Cancellation is cooperative: sd_future_cancel() invokes the future impl's
cancel callback, which is responsible for tearing down its work and ultimately
resolving the promise with -ECANCELED. For fiber futures this is what
surfaces as the ECANCELED return from sd_fiber_yield()/sd_fiber_suspend()
mentioned above.
Fire-and-forget fibers — created by passing a NULL ret to sd_fiber_new() —
take a self-reference on their future so they outlive the caller's scope.
The self-ref is dropped when the fiber resolves. This floating mechanism
(sd_fiber_set_floating()) is restricted to fiber futures because they
uniquely guarantee resolution; allowing it for arbitrary future kinds would
risk silent leaks for kinds that may never resolve.
Note that fiber cleanup depends on the runtime operating normally. Each
fiber's cleanup-style cleanups live on the fiber's own stack and run
only when the fiber is resumed and allowed to unwind, which requires a
working event loop to drive it to completion.

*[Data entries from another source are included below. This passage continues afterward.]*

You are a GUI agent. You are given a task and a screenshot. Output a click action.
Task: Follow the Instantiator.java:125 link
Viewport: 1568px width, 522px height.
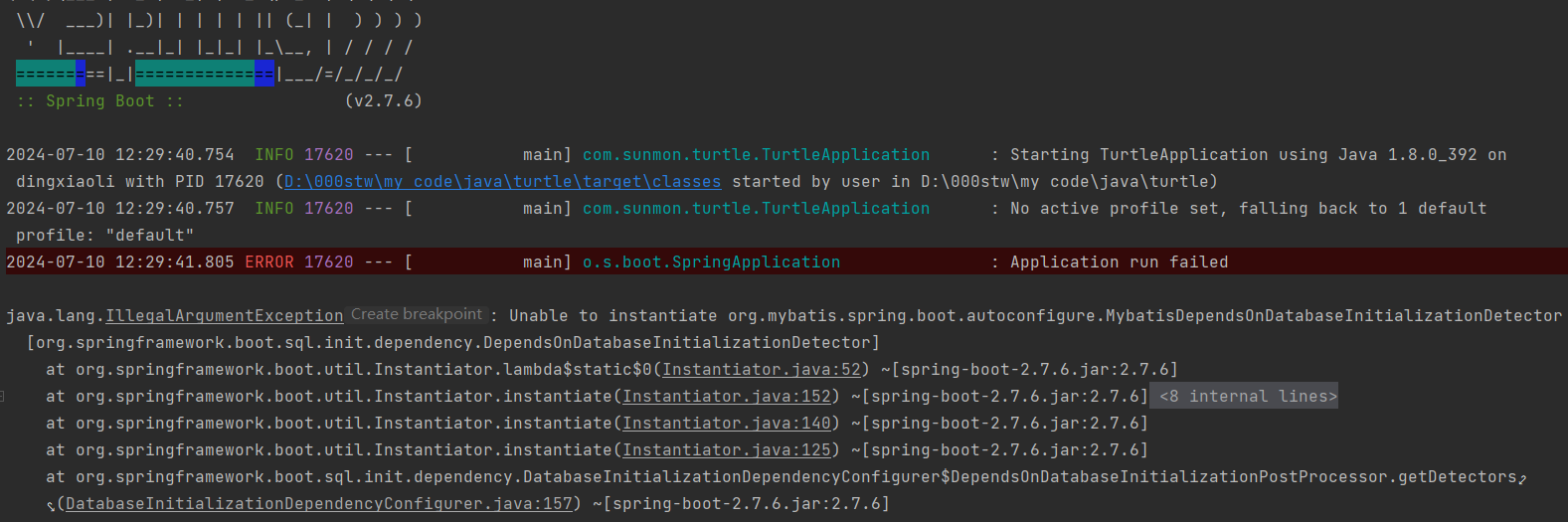point(727,450)
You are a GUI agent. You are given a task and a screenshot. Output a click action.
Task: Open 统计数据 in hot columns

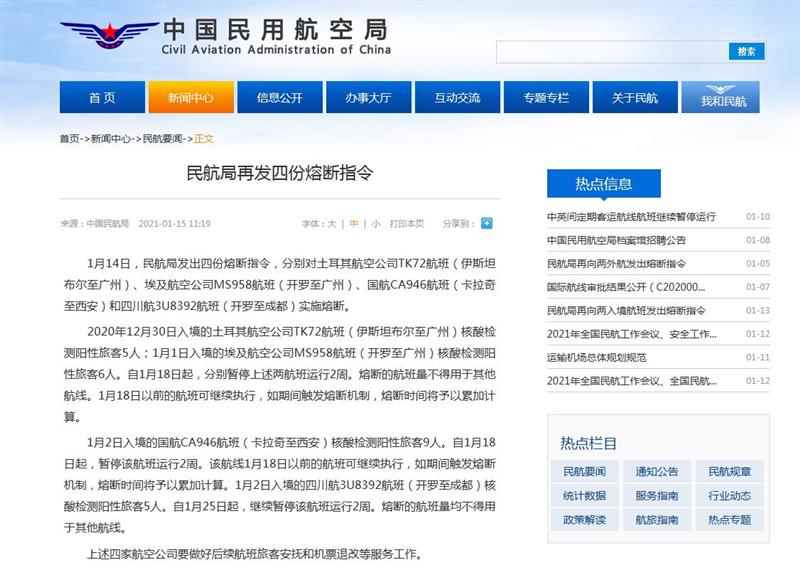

The exit event source
registered for top-level fibers ensures unwind on a normal sd_event_exit(),
but if the event loop itself terminates abnormally (e.g. an unrecoverable
allocation failure mid-dispatch) before all fibers have resolved, their
stacks never unwind and any resources they own leak.
The code lives in libsystemd as sd-future (not exported) for the following reasons:
The log and log-context headers are updated with functions to allow
fibers to have their own log prefix and log context.